Hey, it looks like you shut it off entirely (a few seconds ago?). For what it's worth, I didn't hate it. If it's a necessary performance change, people will understand. It was nice to see HN trying an experiment; I'm sorry if my comments sounded negative.
From analyzing it today, one alarming thing I noticed was that in all recent threads with "more" links, the conversation never seemed to nest more than one or two levels deep. But the moment you go to an old thread, e.g. https://news.ycombinator.com/item?id=21231208#21232605, the "more" links turned out to be hiding 9+ comments.
But, like, it's not a horrible thing to constrain the comment subtree. If you were feeling like it was the way to go, my only feedback is to trust your judgement on that one. Personally, I thought it was an interesting new dynamic, even if I had my own (probably-unjustified) concerns.
Anyway, best of luck, sorry for the mistaken bug report, and keep trying new experiments! It's really cool!
Honestly, at HN’s scale, maybe it makes sense now. After spending today using it, my gut reaction was to be sad that people will feel reluctant to throw a bunch of effort into replies that will immediately be hidden (as with Reddit). But after the server meltdown yesterday, it’s understandable.
14 years was a really good run. I suppose even lisp has its limits. :(
Yeah, adding the descendant count would make it pretty good. Hard to think of anything better.

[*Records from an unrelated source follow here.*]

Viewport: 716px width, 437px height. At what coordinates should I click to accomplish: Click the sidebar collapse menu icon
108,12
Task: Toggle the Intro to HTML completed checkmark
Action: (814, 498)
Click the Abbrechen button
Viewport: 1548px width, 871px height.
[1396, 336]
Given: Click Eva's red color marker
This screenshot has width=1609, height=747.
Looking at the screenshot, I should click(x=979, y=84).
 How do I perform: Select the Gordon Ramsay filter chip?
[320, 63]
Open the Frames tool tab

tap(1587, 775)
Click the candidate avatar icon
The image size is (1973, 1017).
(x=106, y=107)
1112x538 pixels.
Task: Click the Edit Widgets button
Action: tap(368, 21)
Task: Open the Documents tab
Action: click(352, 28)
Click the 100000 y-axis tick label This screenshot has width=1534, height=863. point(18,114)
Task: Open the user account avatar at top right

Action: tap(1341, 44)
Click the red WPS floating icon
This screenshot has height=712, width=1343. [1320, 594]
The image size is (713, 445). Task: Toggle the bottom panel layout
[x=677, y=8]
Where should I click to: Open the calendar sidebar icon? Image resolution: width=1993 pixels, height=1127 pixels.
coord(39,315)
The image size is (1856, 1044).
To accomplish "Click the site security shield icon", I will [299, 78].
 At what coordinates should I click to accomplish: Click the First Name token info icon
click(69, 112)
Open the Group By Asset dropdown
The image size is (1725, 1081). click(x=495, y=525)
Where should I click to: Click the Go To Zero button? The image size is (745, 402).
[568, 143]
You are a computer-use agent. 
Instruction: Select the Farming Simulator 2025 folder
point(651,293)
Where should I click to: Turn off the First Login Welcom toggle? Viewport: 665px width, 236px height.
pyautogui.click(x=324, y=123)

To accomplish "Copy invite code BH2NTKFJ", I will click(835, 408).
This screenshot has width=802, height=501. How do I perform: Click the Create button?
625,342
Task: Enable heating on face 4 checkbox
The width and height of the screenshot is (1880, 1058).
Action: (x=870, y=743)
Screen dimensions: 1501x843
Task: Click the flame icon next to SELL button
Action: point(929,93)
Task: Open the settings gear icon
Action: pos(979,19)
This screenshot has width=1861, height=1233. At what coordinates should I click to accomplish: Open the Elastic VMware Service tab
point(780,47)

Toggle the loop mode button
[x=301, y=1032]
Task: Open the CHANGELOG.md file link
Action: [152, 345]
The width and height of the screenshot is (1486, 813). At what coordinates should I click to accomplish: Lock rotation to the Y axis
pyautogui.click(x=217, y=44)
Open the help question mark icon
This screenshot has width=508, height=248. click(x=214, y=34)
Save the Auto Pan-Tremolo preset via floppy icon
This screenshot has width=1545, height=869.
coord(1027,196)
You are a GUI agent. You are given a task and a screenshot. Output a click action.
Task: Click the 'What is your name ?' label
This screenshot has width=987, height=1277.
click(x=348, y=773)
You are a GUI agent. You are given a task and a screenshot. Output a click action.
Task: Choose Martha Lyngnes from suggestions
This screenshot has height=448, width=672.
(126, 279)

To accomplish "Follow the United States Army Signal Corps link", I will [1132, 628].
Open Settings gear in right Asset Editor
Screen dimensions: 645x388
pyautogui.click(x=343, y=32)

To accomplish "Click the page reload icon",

I’ll be honest: I’m really worried this will become another tool for moderators to control discussions, while concealing the fact that it was a moderator (rather than algorithmic) decision. But no one can stop you if that’s the kind of control you want for your team.
The flip side of that is, since 2018, your team has done a stellar job, as far as I can tell. I don’t know if something changed, but things seem calmer now. I can’t even recall the last worrisome moderator decision, and I’ve found myself arguing on your behalf more than once.
Dunno. You’ll get it right; you usually do. Thanks for being welcoming about ideas, and good luck wrestling with transpilers and performance issues.